▶ Task brief
Each line shown below should be copied exactly.

-------- Extracted material

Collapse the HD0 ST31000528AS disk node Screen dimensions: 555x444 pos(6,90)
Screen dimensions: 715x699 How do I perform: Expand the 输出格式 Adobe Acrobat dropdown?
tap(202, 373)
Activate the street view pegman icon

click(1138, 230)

----------------

▶ Exercise answer
Collapse the HD0 ST31000528AS disk node Screen dimensions: 555x444 pos(6,90)
Screen dimensions: 715x699 How do I perform: Expand the 输出格式 Adobe Acrobat dropdown?
tap(202, 373)
Activate the street view pegman icon

click(1138, 230)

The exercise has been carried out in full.